Keep the pictures out, please, and set down every record exactly.

Source data

#####

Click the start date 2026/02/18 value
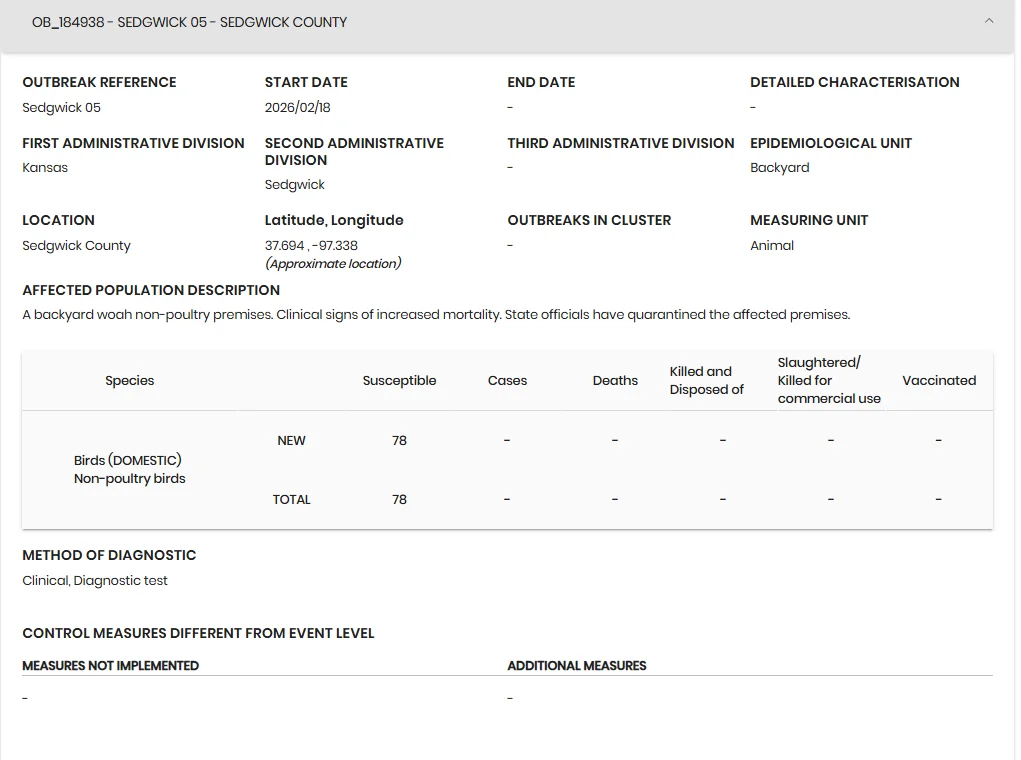 (x=298, y=107)
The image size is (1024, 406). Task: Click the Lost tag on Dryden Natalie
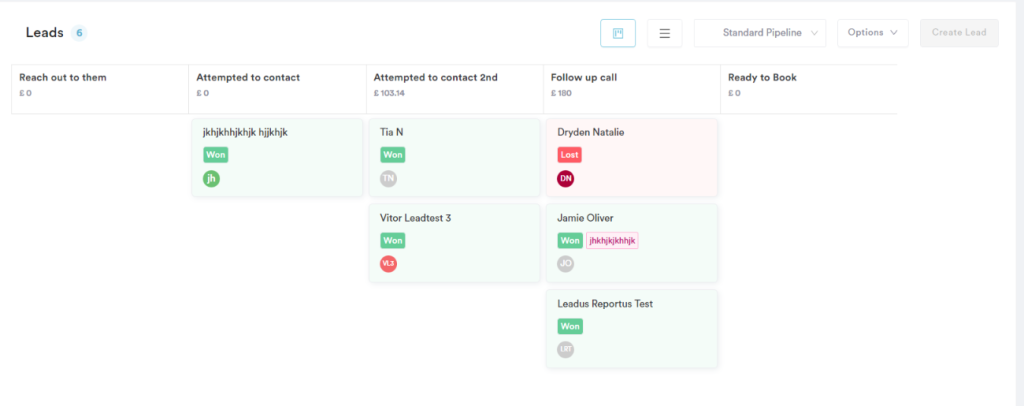pyautogui.click(x=569, y=155)
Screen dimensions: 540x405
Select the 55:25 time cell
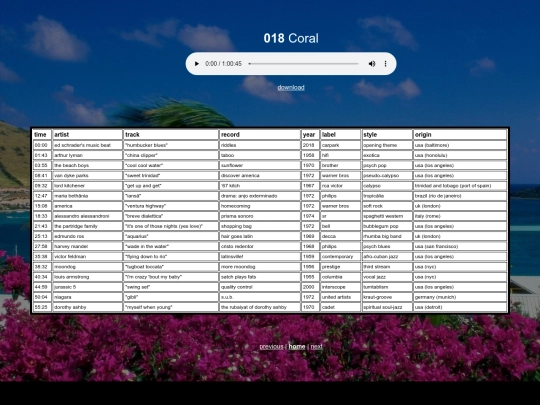(x=42, y=307)
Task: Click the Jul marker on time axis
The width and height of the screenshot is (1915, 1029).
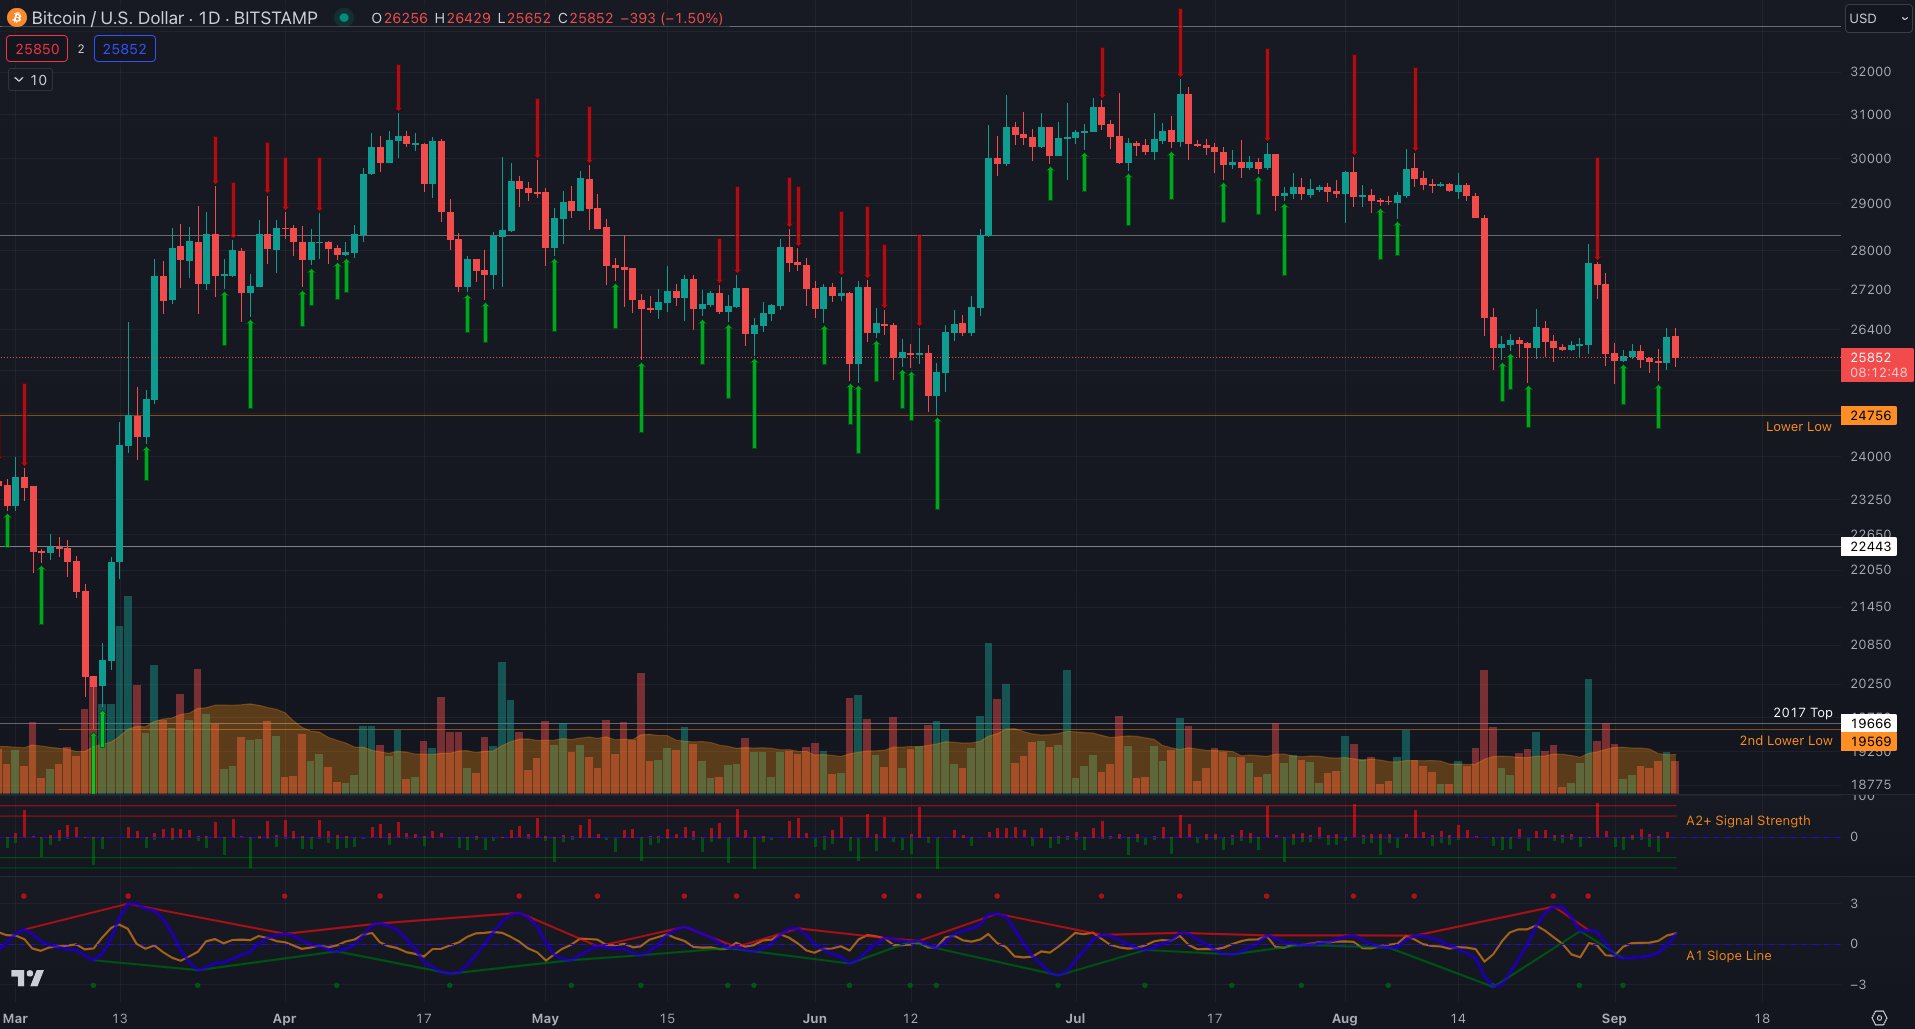Action: (1075, 1018)
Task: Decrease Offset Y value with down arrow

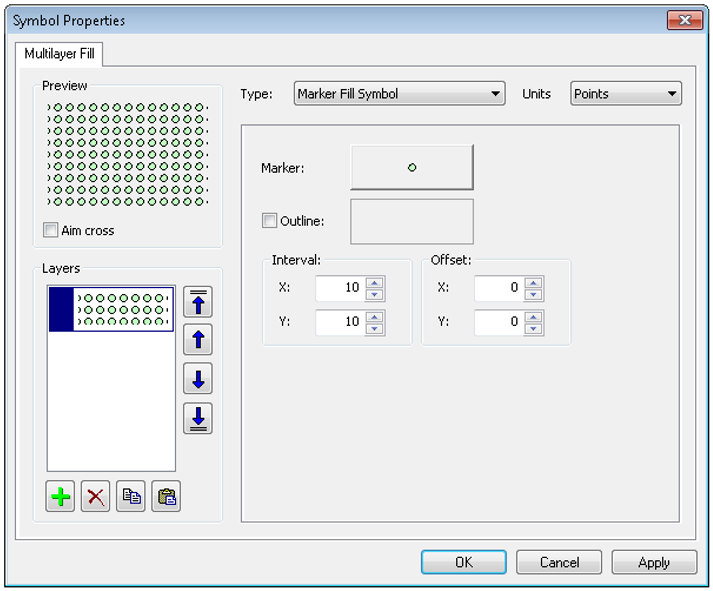Action: pos(534,328)
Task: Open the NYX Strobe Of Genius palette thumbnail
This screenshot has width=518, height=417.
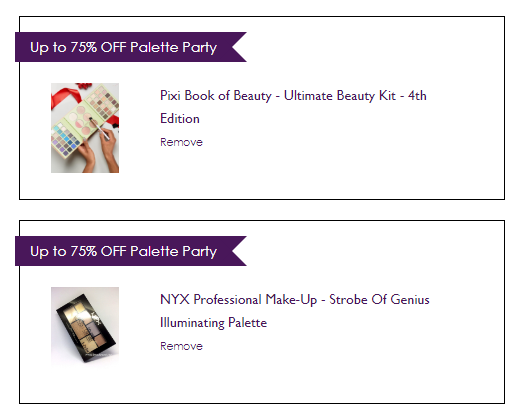Action: pos(85,325)
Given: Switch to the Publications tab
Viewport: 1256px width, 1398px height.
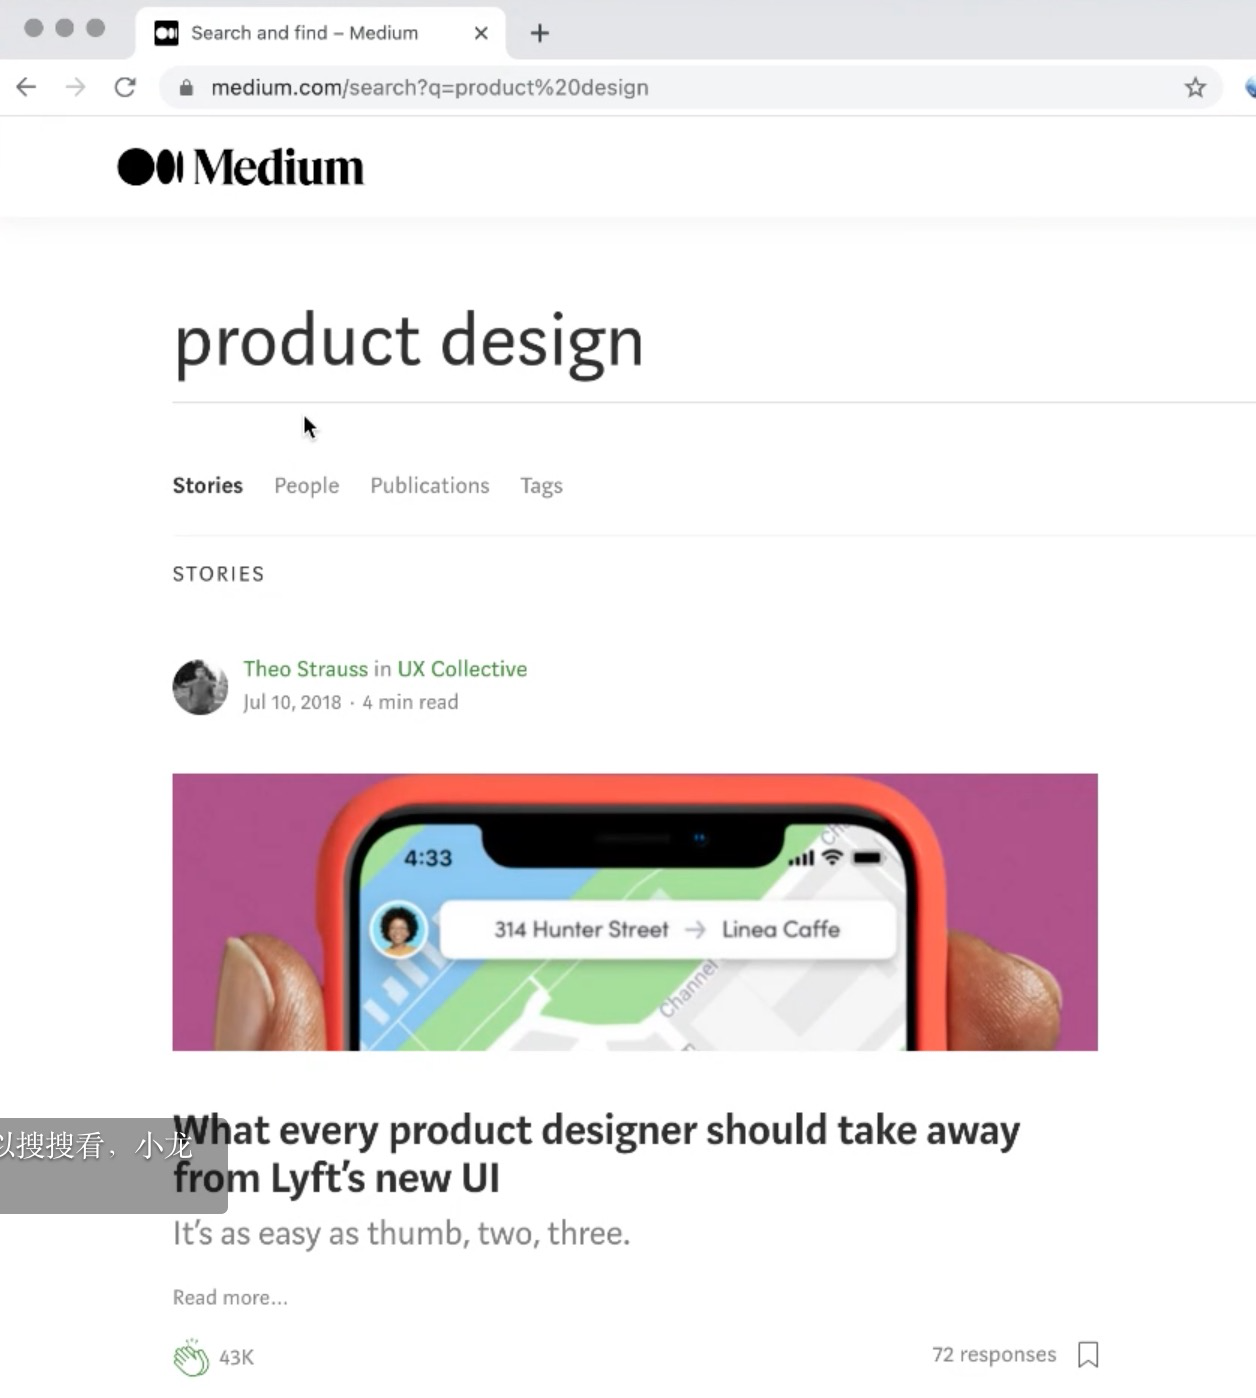Looking at the screenshot, I should 430,485.
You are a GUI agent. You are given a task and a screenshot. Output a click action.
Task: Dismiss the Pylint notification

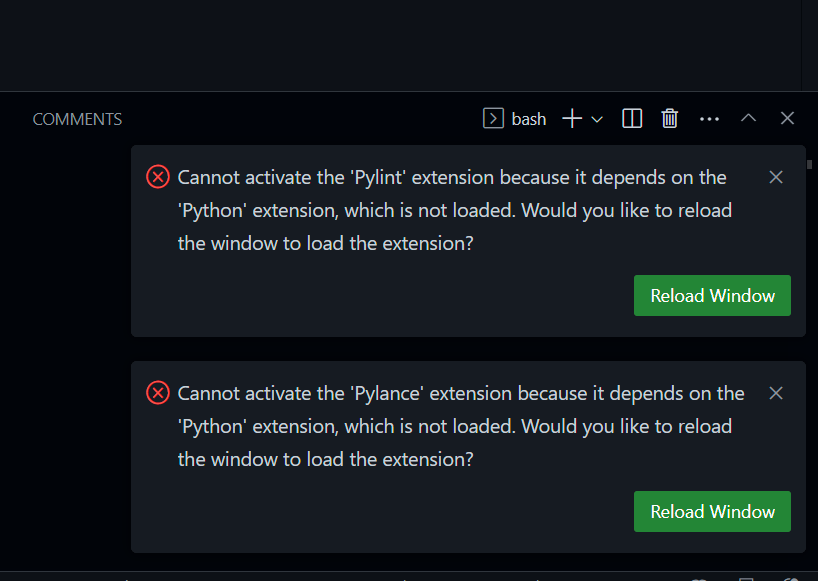click(x=776, y=177)
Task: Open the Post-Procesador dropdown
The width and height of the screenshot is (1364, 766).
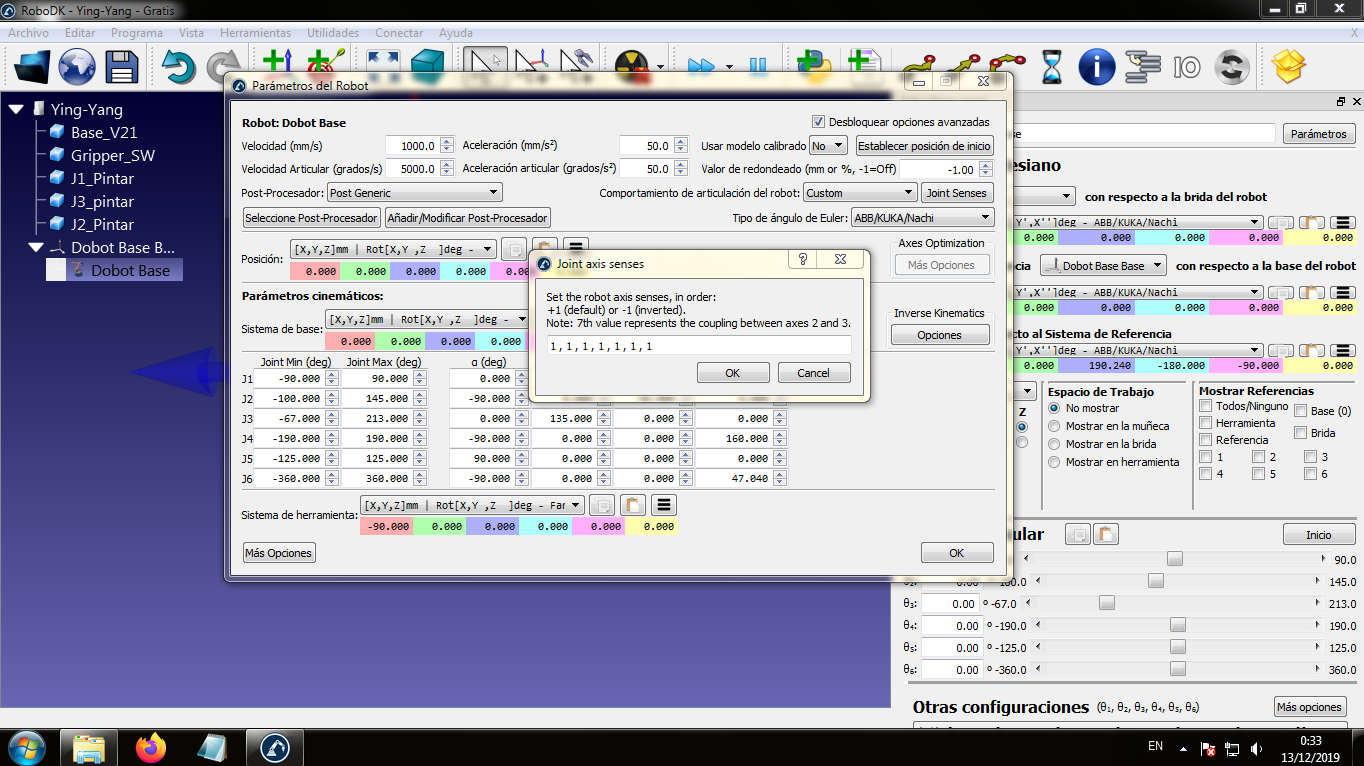Action: pos(414,193)
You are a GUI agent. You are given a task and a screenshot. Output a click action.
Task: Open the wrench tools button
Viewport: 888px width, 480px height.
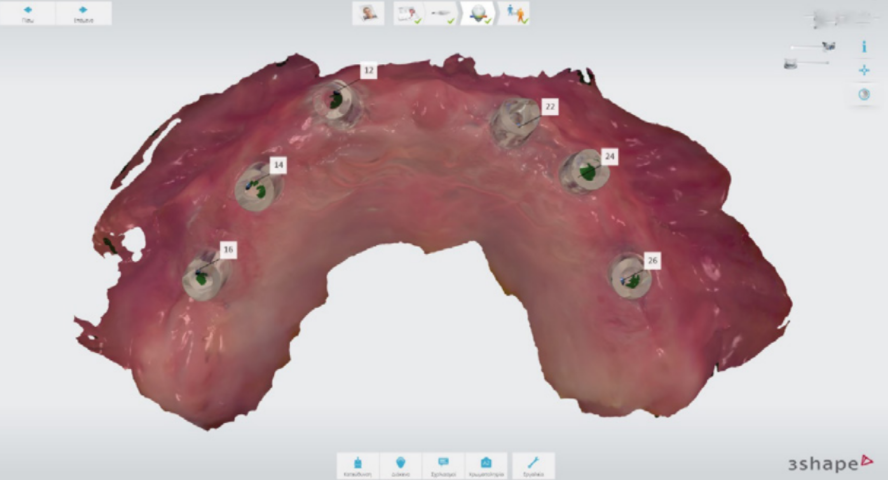tap(533, 465)
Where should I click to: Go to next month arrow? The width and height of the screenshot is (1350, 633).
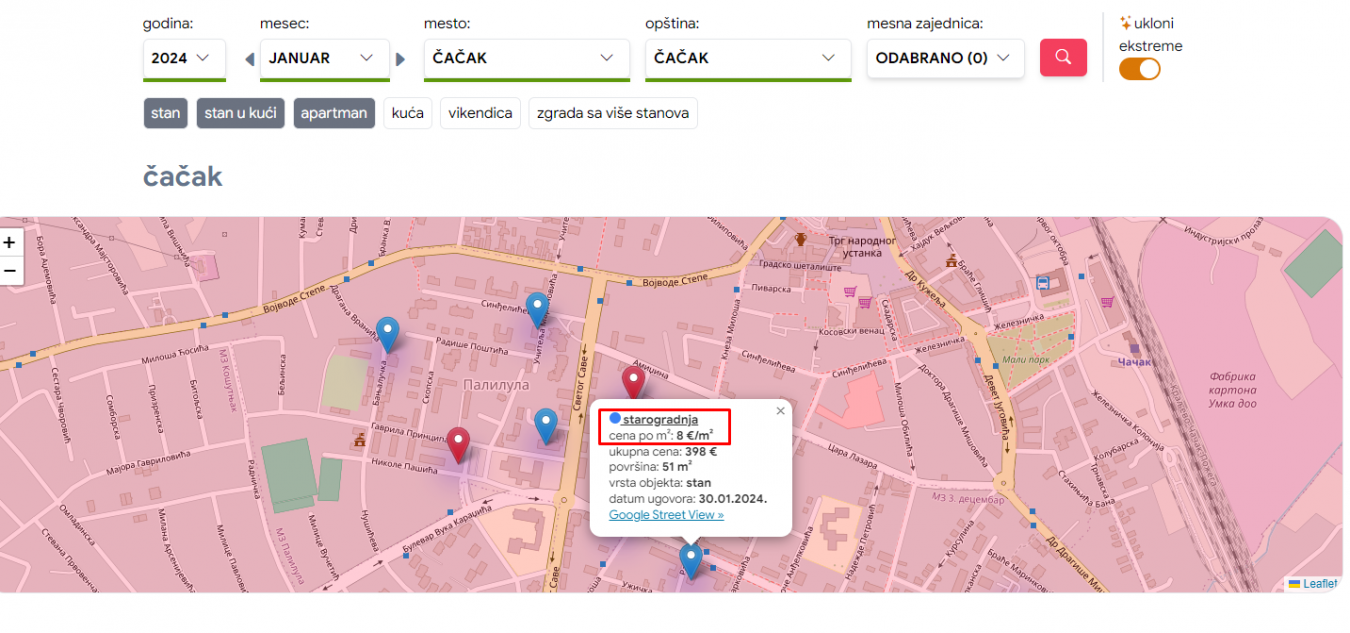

#####

REPLY:
Click the start date 2026/02/18 value
 (x=298, y=107)
The image size is (1024, 406). Task: Click the Lost tag on Dryden Natalie
pyautogui.click(x=569, y=155)
Screen dimensions: 540x405
Select the 55:25 time cell
(x=42, y=307)
Task: Click the Jul marker on time axis
The width and height of the screenshot is (1915, 1029).
Action: (1075, 1018)
Task: Decrease Offset Y value with down arrow

Action: pos(534,328)
Task: Open the NYX Strobe Of Genius palette thumbnail
This screenshot has width=518, height=417.
Action: pos(85,325)
Given: Switch to the Publications tab
Viewport: 1256px width, 1398px height.
Looking at the screenshot, I should 430,485.
You are a GUI agent. You are given a task and a screenshot. Output a click action.
Task: Dismiss the Pylint notification

click(x=776, y=177)
Task: Open the Post-Procesador dropdown
The width and height of the screenshot is (1364, 766).
Action: pos(414,193)
You are a GUI agent. You are given a task and a screenshot. Output a click action.
Task: Open the wrench tools button
Viewport: 888px width, 480px height.
tap(533, 465)
Where should I click to: Go to next month arrow? The width and height of the screenshot is (1350, 633).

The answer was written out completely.